代謝遅く「蓄積」の連鎖

海水魚と条件違う淡水魚

中禅寺湖上の舟が、風波に揺れる。魚や水質の検査には、国や県の研究者、漁協などが携わっている

拝啓 トーマス・ブレーク・グラバー様

 

 事故から4年半が過ぎてもなお、中禅寺湖では測定するほぼ全ての生き物からセシウムが検出されます。

 あなたが追っていたマス類の汚染は、特に深刻です。

 放射性物質の量を表す単位をベクレルといいますが、事故翌年に国が食品の安全確保のために決めた基準値「1キログラム当たり100ベクレル」を超えるマスがいまだに見つかっています。なので、その年の4月からワカサギ以外の魚の持ち出しは禁じられたままです。栃木県では昨年6月、かつて東洋一の銅山があった足尾地区の渡良瀬川上流域でイワナへの出荷制限が解除され、中禅寺湖が最後に残りました。

 

 生き物は体を維持する「代謝」という機能でセシウムを排出します。しかし湖や河川にいる「淡水魚」は代謝が遅く、セシウムを体に蓄積しやすいようです。

 塩分が豊富な海にいる魚と比べて、淡水魚は、生きるために必要な塩分をなるべく体内にとどめようとします。

 厄介なことにセシウムは、自然界に存在している塩類の一つ「カリウム」と性質が似ていて、体はそれらを区別できません。それゆえ、淡水魚はセシウムを排出しづらく、汚染濃度がなかなか下がらないそうです。

 原発に近い福島県沖には、高濃度に汚染された膨大な量の水が流れ出したこともありました。しかし、今では魚からセシウムはめったに検出されません。太平洋に拡散して海水の汚染濃度が薄まっただけでなく、海水魚が塩類を積極的に排出することも一因とみられています。

 中禅寺湖の魚は春から夏にセシウム濃度が下がり、秋から冬は横ばいとなる傾向があります。これは水温が高くなり、代謝速度が増したことによる影響とも言われます。

 

 増養殖研究所の調査で、中禅寺湖の魚の汚染は、餌の汚染が主な原因と分かってきました。魚が体表やえらから取り込むセシウムは極めて少ないと考えられています。研究員の山本祥一郎(やまもと・しょういちろう)さん(48)は「淡水魚の代謝は遅いが、環境の汚染がなければ体内のセシウム濃度は急激に下がるはず」とみています。

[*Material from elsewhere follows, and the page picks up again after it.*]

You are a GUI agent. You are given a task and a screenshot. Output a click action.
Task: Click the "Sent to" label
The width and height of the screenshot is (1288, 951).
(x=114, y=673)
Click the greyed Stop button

 中禅寺湖では、大型マス類を頂上とする食物連鎖のピラミッドが確認されています。湖が閉鎖的な構造のため水や泥の汚染が長引き、プランクトンなどの微生物がセシウムを取り込んで、それらを食べる小型の魚の体内にも入ります。こうしたサイクルによって、事故後に生まれたマスたちも汚染が続いてしまっています。




グラバーメモ

■福島の魚の現状

 震災5年を迎えた福島県では、海水魚からセシウムはほとんど検出されていない。一方で湖や河川など内水面では、検査数が海より大幅に少ないにもかかわらず、「1キログラム当たり100ベクレル」を超える魚が時折見つかっている。

 福島県水産試験場によると、事故直後に測定された同県沖の水産物の50%以上が100ベクレルを超えたが、2014年6月に1%を割り、15年4月以降は1体も見つかっていない(福島原発港湾内を除く)。セシウムの不検出率も約90%という。

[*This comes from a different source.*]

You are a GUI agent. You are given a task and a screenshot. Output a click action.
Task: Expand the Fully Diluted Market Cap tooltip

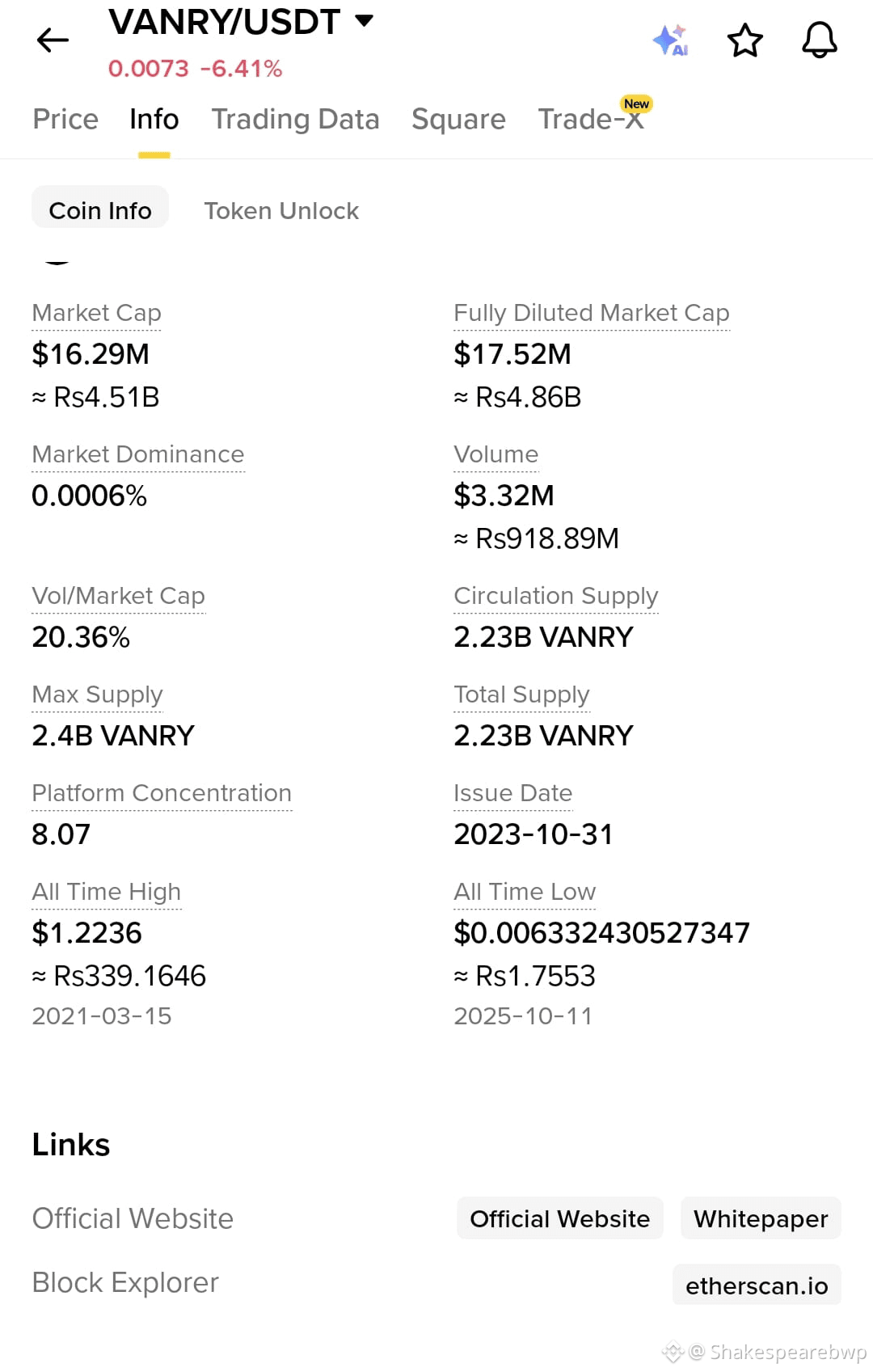(592, 313)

 淡水魚はどうか。例えば全面禁漁が続く阿武隈川水系では、100ベクレル超が15年(9月末時点)は全体の2・6%。水産庁によると同年に9回イワナやヤマメが100ベクレルを超えた。猪苗代湖のウグイや沼沢湖のヒメマスは数十ベクレルで推移し、原発に近い「帰還困難区域」内の請戸(うけど)川では1千ベクレル超のアユが昨年の時点でも確認された。

 福島大環境放射能研究所の和田敏裕(わだとしひろ)准教授(魚類生態学)は「福島に限らず、汚染された地域の淡水魚の濃度は数十ベクレルという状態が長く続くだろう」と指摘している。